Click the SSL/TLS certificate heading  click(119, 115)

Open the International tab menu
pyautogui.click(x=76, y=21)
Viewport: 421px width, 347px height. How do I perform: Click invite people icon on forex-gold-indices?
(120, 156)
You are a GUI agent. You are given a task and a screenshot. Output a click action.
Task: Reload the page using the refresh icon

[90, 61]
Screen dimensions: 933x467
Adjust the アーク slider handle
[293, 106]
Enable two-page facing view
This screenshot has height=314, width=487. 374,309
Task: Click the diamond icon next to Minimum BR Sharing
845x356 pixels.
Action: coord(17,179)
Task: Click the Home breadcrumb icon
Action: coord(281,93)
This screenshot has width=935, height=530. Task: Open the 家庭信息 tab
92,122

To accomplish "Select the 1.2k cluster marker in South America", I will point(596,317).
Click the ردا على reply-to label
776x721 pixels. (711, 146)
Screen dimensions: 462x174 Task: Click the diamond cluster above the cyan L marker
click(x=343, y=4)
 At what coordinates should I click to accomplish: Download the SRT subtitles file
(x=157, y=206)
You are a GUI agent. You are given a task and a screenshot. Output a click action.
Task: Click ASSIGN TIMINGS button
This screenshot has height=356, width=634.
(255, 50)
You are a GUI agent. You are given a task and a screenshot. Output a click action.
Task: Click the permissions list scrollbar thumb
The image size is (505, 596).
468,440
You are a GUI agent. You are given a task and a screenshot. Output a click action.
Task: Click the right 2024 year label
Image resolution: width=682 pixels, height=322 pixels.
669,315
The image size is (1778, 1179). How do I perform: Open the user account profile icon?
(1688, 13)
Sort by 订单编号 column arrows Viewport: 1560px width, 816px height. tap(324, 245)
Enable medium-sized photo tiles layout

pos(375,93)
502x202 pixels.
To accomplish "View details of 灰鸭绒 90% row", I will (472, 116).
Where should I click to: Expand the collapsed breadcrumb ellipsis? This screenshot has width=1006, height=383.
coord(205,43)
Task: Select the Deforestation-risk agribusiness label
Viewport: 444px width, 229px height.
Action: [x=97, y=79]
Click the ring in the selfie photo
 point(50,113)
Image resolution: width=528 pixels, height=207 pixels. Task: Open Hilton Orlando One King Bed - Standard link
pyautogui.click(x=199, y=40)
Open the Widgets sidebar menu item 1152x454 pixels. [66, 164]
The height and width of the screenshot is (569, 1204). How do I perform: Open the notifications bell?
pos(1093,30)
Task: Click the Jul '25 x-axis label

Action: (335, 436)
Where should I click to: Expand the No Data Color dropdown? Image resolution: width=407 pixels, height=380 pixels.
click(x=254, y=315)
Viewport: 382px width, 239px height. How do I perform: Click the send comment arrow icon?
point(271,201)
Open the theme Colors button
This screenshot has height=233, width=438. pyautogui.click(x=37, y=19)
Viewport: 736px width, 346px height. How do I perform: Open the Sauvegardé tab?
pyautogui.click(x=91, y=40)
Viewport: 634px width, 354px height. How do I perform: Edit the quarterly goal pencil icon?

_ _ _

• **DIRECTIONS**: Rewrite the records from the line containing "Image resolution: width=528" through the end of the records, substituting "Settings" for "Widgets" and keeping everything else the same.

• **EXERCISE OUTPUT**:
Image resolution: width=528 pixels, height=207 pixels. Task: Open Hilton Orlando One King Bed - Standard link
pyautogui.click(x=199, y=40)
Open the Settings sidebar menu item 1152x454 pixels. [66, 164]
The height and width of the screenshot is (569, 1204). How do I perform: Open the notifications bell?
pos(1093,30)
Task: Click the Jul '25 x-axis label

Action: (335, 436)
Where should I click to: Expand the No Data Color dropdown? Image resolution: width=407 pixels, height=380 pixels.
click(x=254, y=315)
Viewport: 382px width, 239px height. How do I perform: Click the send comment arrow icon?
point(271,201)
Open the theme Colors button
This screenshot has height=233, width=438. pyautogui.click(x=37, y=19)
Viewport: 736px width, 346px height. How do I perform: Open the Sauvegardé tab?
pyautogui.click(x=91, y=40)
Viewport: 634px width, 354px height. How do I perform: Edit the quarterly goal pencil icon?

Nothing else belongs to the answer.